Whenever The World of Wine Club shines the spotlight on Chile, you can bet that one of the featured varieties will be Carmenere.
Because it’s not one of the “famous” winegrape varieties, we herewith offer 10 fascinating (or at least mildly interesting) facts about Carmenere…
- Historically, Carmenere was one of the grapes used in crafting the great red blends of Bordeaux. But when Phylloxera devastated Bordeaux’s vineyards in 1867, Carmenere all but disappeared from that appellation.
- Fortunately, cuttings of Carmenere were brought into Chile prior to the Phylloxera outbreak, and the variety found a welcoming home there.
- Today, Carmenere is considered Chile’s signature red wine.
- The variety actually fares far better in Chile’s climate than it ever did in Bordeaux. The reason? It’s a late-ripening variety, and Bordeaux’s harvest season often is cut short by potentially damaging rains.
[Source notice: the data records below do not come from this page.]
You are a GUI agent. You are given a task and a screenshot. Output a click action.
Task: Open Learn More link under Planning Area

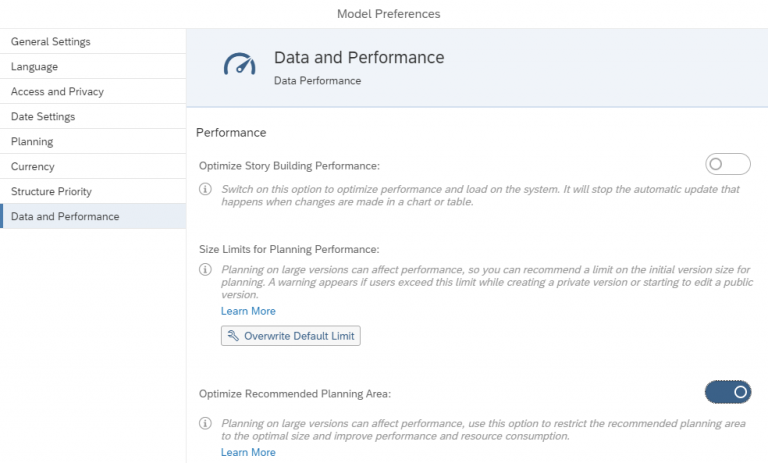(248, 452)
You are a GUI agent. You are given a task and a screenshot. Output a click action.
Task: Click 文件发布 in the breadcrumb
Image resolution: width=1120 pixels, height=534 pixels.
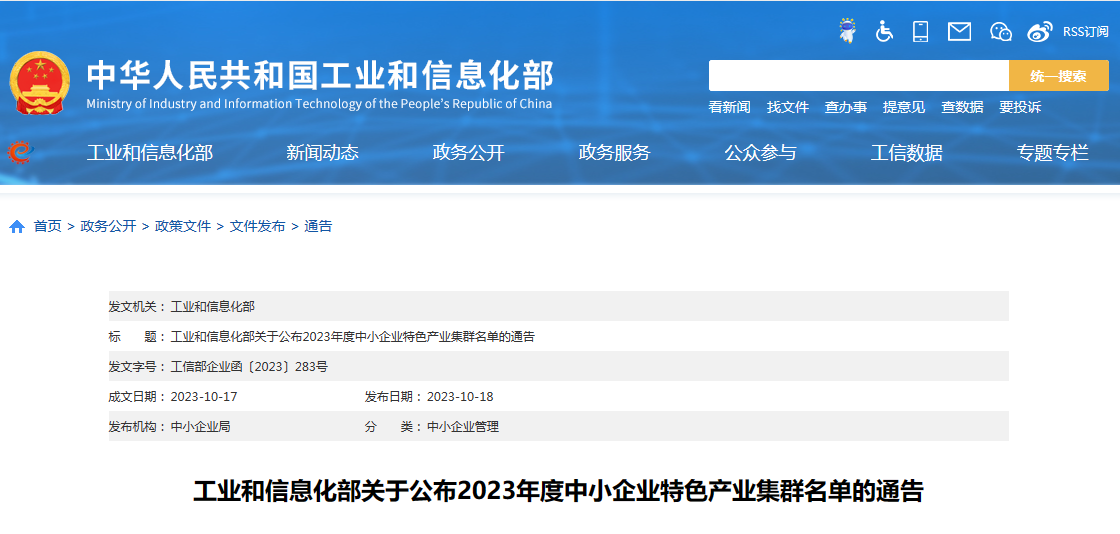[257, 227]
In Chile, the growing season is longer and drier, enabling the Carmenere grapes to dependably attain full ripeness.
- Before going any further, it might be good to know that Carmenere is pronounced car-men-air.
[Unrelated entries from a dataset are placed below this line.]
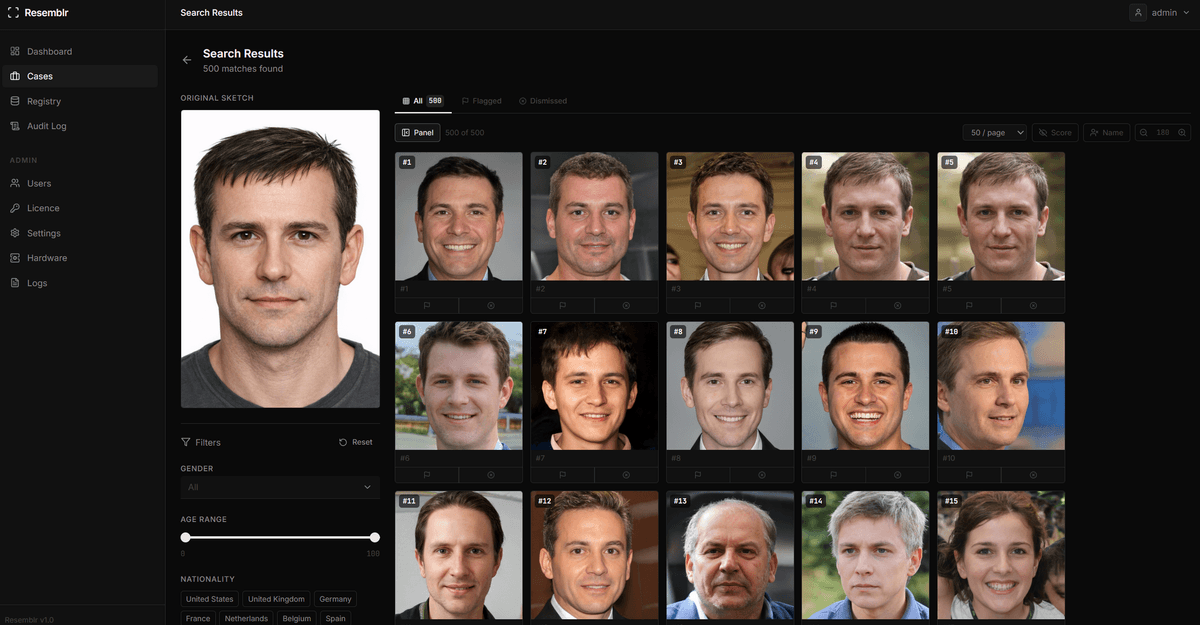The height and width of the screenshot is (625, 1200).
Task: Flag match #5 with the flag icon
Action: tap(969, 305)
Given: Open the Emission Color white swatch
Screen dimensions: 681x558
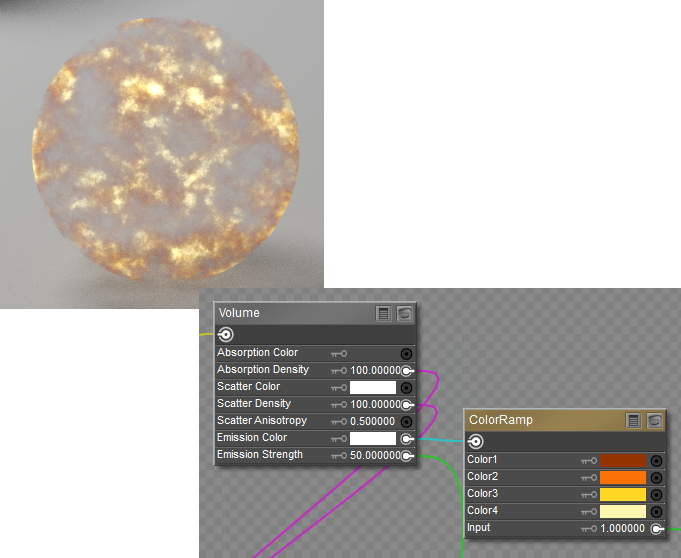Looking at the screenshot, I should pos(373,438).
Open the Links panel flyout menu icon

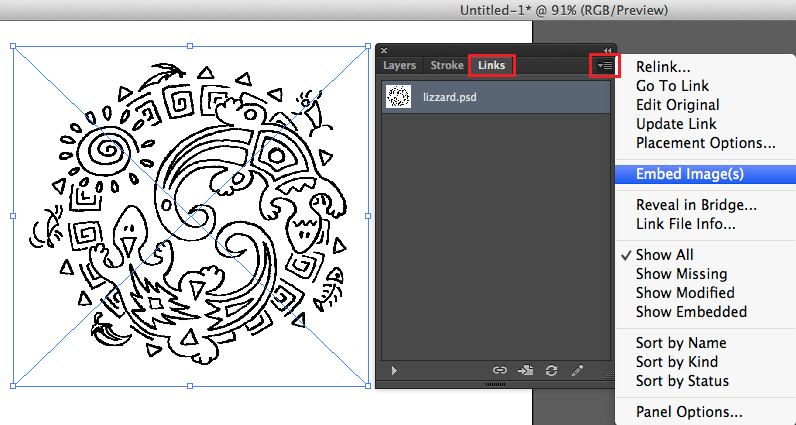point(605,65)
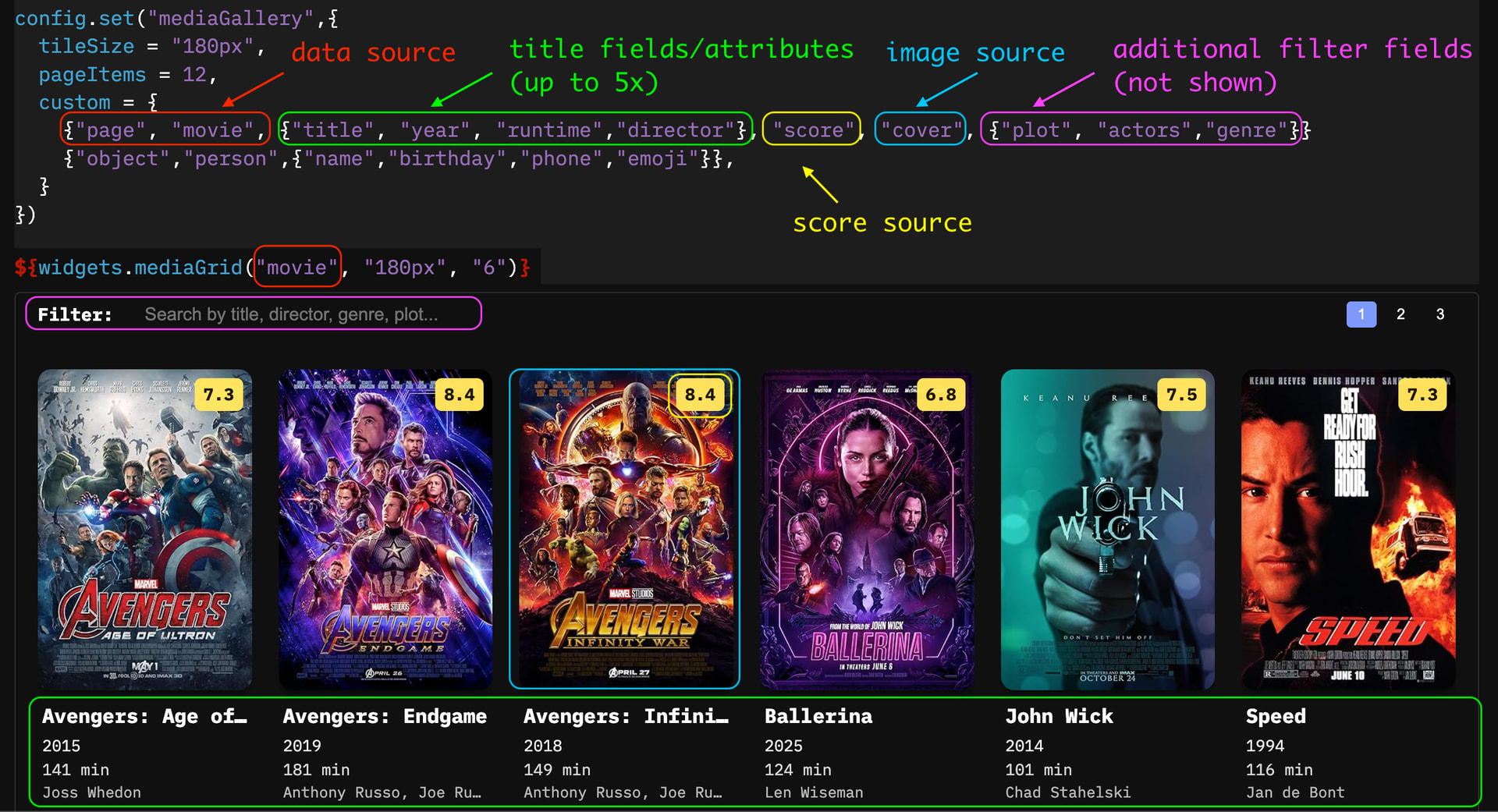Screen dimensions: 1498x812
Task: Click the Avengers: Endgame title text
Action: [x=385, y=716]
- Like Cabernet Sauvignon, to which it is genetically linked, Carmenere wines possesses the structure and concentration that enable it to improve with time in the bottle.
- Unlike Cabernet Sauvignon, Carmenere has fairly sweet tannins, which makes it approachable at a younger age.
- For much if the 20th century, Carmenere was unknowingly intermingled with Merlot vines in Chile, which explains while Chilean Merlot had a distinct aroma and flavor spectrum; it did not taste like Merlot grown and made anywhere else. DNA “fingerprinting” in 1994 helped separate the Merlot from the Carmenere, enabling Carmenere to gain in stature.
- To the untrained eye, Merlot grapes and Carmenere grapes look very similar. Their leaves are slightly different in shape, and when young, Carmenere leaves are reddish in color, while Merlot’s are white. Other than that, they are easily confused for one another. In vineyards where the varieties are still intermingled, it’s important for the picking teams to accurately identify the vines because Merlot grapes attain full ripeness two to three weeks before Carmenere grapes.
- In the glass, Carmenere is noted for its spicy and fruitful aromas… its sweet, gentle tannins… and flavors reminiscent of cherries and lush blackberries. When aged in oak barrels, spice and vanilla accents often emerge, creating a very complex yet still easy-drinking wine.